Thingworx Cluster Down After MSSQL OS Updates

Question

We have Thingworx 9.3.0 deployed in HA with three ThingWorx nodes, three Zookeeper nodes, and three Ignite nodes.  Our database is MSSL 2019 with two nodes set up for failover.Recently, we found our Thingworx cluster down after scheduled OS updates were made to the MSSQL server nodes.  We're looking for some help in tuning our platform-settings and whatever else is needed to ensure the cluster is able to recover from temporary drops due to server maintenance.  Question: Do I just need to adjust "ClusteredModeSettings.ModelSyncTimeout" to the amount of time we expect it to take for our DB to return to availability?Any other insights? Investigation Findings:This one repeats many times in Application log. 2023-02-27 00:33:13.594+0000 [L: WARN] [O: c.m.v.a.ThreadPoolAsynchronousRunner] [I: ] [U: ] [S: ] [P: thingworx2] [T: C3P0PooledConnectionPoolManager[identityToken->14wbh7taufjvcx41v83jrm|7e8297 7b]-AdminTaskTimer] com.mchange.v2.async.ThreadPoolAsynchronousRunner$DeadlockDetector@cb7a47d -- APPARENT DEADLOCK!!! Creating emergency threads for unassigned pending tasks! These errors seemed to define the beginning of cluster shutdown:The timeout message about synchronization pointed me to the ClusteredModeSettings section of platform-settings where I found the ModelSyncTimeout set to 120000.  The ClusteredModeSettings section for reference: "ClusteredModeSettings": {
 "PlatformId": "thingworx1",
 "CoordinatorHosts": "zookeeper1:2181,zookeeper2:2181,zookeeper3:2181",
 "ModelSyncPollInterval": 100,
 "ModelSyncWaitPeriod": 3000,
 "ModelSyncTimeout": 120000,
 "ModelSyncMaxDBUnavailableErrors": 10,
 "ModelSyncMaxCacheUnavailableErrors": 10,
 "CoordinatorMaxRetries": 3,
 "CoordinatorSessionTimeout": 90000,
 "CoordinatorConnectionTimeout": 10000,
 "MetricsCacheFrequency": 60000,
 "IgnoreInactiveInterfaces": true,
 "IgnoreVirtualInterfaces": true
 },

slangley · Accepted Answer

Hi @Ascherer17 and @nquirindongo.

Per the details of the case, the only solution found was to schedule a restart of the nodes in the ThingWorx cluster following any database maintenance. If you have further information to share, please feel free to do so.

Regards.

--Sharon

Ascherer17 · Answer

After posting this, I managed to find this article, CS347815 - Is it possible to increase ChangeWatcher databse connection attempt in ThingWorx , which seems similar to our problem. It suggests increasing ModelSyncMaxDBUnavailableErrors (default value is 10). The HA platform settings page defines ModelSyncMaxDBUnavailableErrors as "The number of consecutive sync failures from lost database connectivity allowed before the server shuts down. The timeframe in milliseconds is approximately ModelSyncPollInterval * this value."

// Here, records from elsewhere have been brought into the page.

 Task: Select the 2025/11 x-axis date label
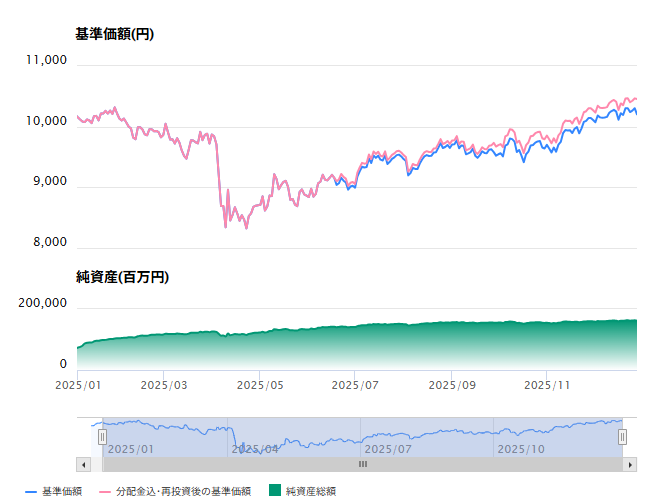[x=547, y=384]
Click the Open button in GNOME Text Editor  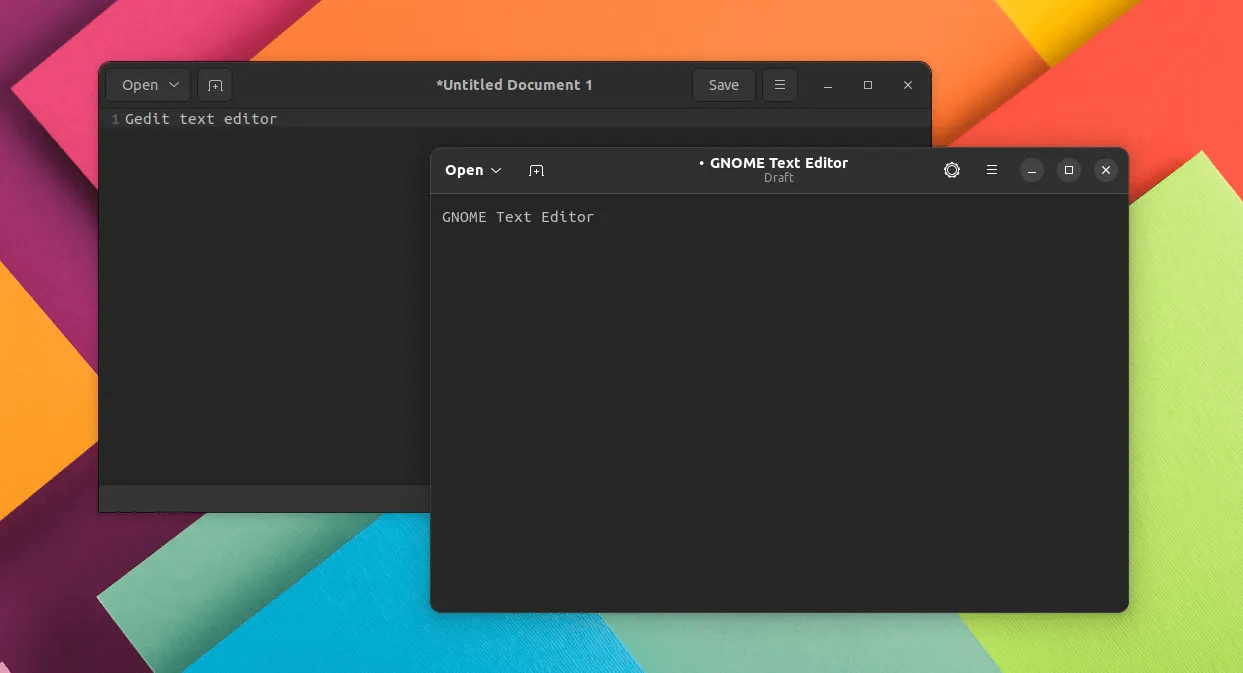[463, 170]
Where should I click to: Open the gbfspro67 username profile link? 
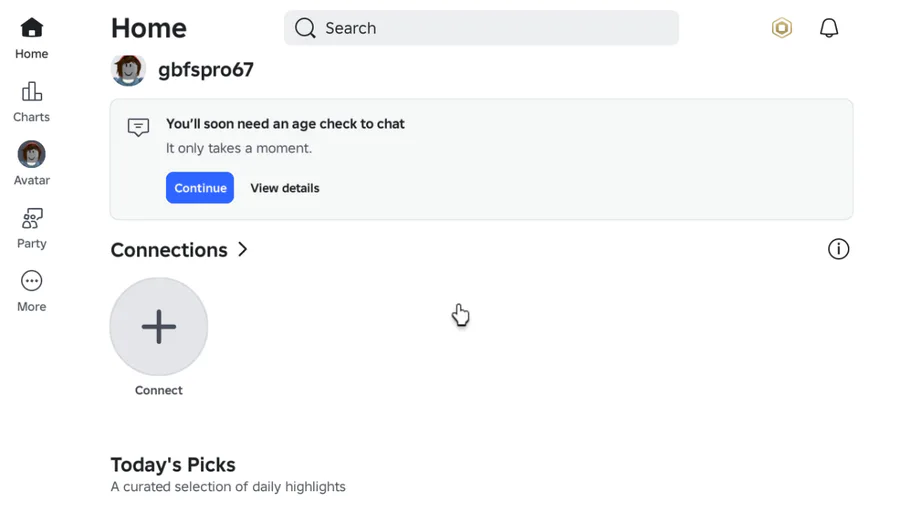(x=206, y=70)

If the default value for ModelSyncPollInterval is 100, this would mean if our time gap is ~10 minutes, we'd need to set ModelSyncMaxDBUnavailableErrors to 10min * 60sec * 1000ms / 100ms = 6000 tries.

Am I understanding this correctly? What would be the repercussions for setting the ModelSyncMaxDBUnavailableErrors this high?

Sign up

Please use your PTC eSupport account.

Welcome to the PTC Community

Please use your PTC eSupport account.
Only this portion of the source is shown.